I’ve seen a few relational databases where the XML directly mirrors the SQL, and I was wondering if anyone could give me some insight as to why people use XML over other options. I was under the impression that it was more a personal preference, but I was told by a classmate that XML is considered “better” ie more efficient in certain cases. So I wanted to pose the question to you folks, because frankly I wanted a second opinion.
The question: When would you use XML instead of ColdFusion or PHP (or other alternatives)? What are some inherent advantages that would make it a more desirable option?
For example, this is what the XML might look like:
<data>
<dataObject name="Test">
<primaryKey>Num</primaryKey>
<foreignKey dataObject="Test" key="Num"/>
<datums>
<datum type="integer" key="itemRecnum" label="Item Recnum" data="required"/>
<datum type="string" key="status" label="Status" data="required"/>
<datum type="integer" key="idnumber" label="ID Number" data="required"/>
</datums>
<constraints/>
</dataObject>
</data>
So in the SQL server, each of these have a 1-1 correspondence, with each datum type being a column.
Can someone please explain what the advantages of using XML to pull from the database are?

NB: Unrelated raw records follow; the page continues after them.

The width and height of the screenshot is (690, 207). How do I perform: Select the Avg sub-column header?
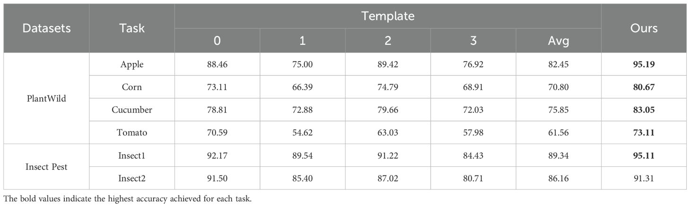point(558,41)
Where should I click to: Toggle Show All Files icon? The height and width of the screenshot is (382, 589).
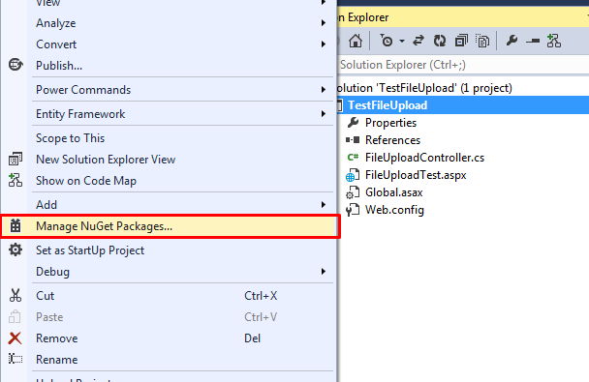pyautogui.click(x=482, y=41)
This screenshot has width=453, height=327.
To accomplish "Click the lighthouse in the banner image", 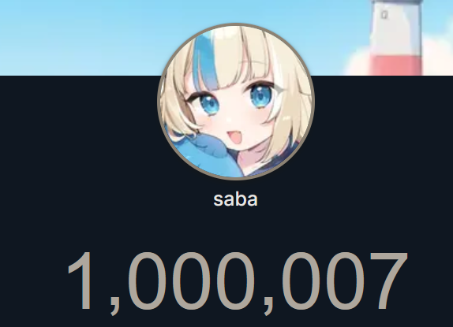I will pos(396,38).
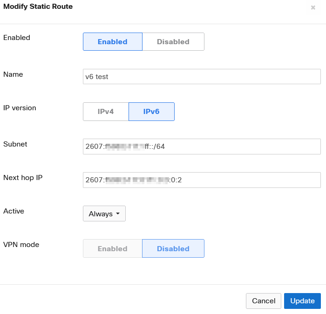Click the 'Subnet' field label
326x314 pixels.
click(15, 144)
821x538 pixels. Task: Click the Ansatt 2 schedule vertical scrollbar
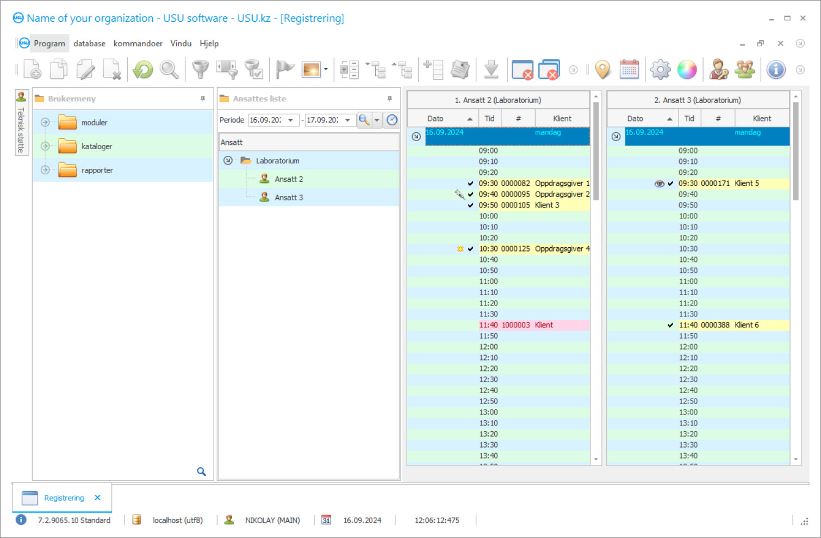(596, 152)
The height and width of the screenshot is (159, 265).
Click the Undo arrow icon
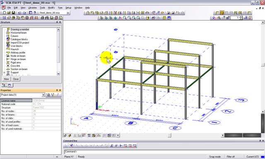[x=20, y=13]
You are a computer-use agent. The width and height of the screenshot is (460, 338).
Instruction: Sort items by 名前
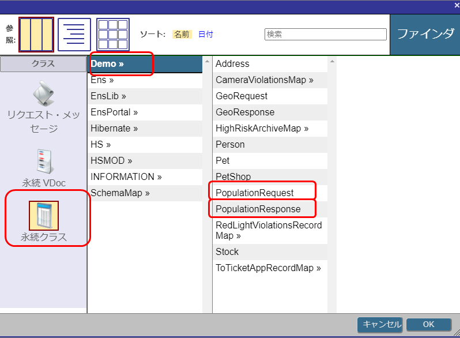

What exactly is happening here and why is it used over CF or PHP? And how is it pushing and pulling from the database?
What if you were to mix the two? Perhaps one would use coldfusion for inserts, and xml just for views?
The intent of XML is to store data in a flat file,
humanly readable (XML has a huge overhead in the textual naming of the entities. Also it is not meant to be human readable, it is a transport medium), easily accessible form. Methods for accessing an XML
data “store” are quite robust and evolving all the time, to include a
proposal from Microsoft for “XQL” – an SQL equivalent designed to
manipulate XML data stores.
XML is so simple that it can itself be used as a database – a very flexible one, indeed: your XML implementation can be infinitely customized through tags and a different array of libraries. As a plus, should your database get corrupted, you can open it in virtually any text editor – it’s a text file, after all. However, XML has a major drawback: it is slower than SQL when processing data, and requires more resources to run.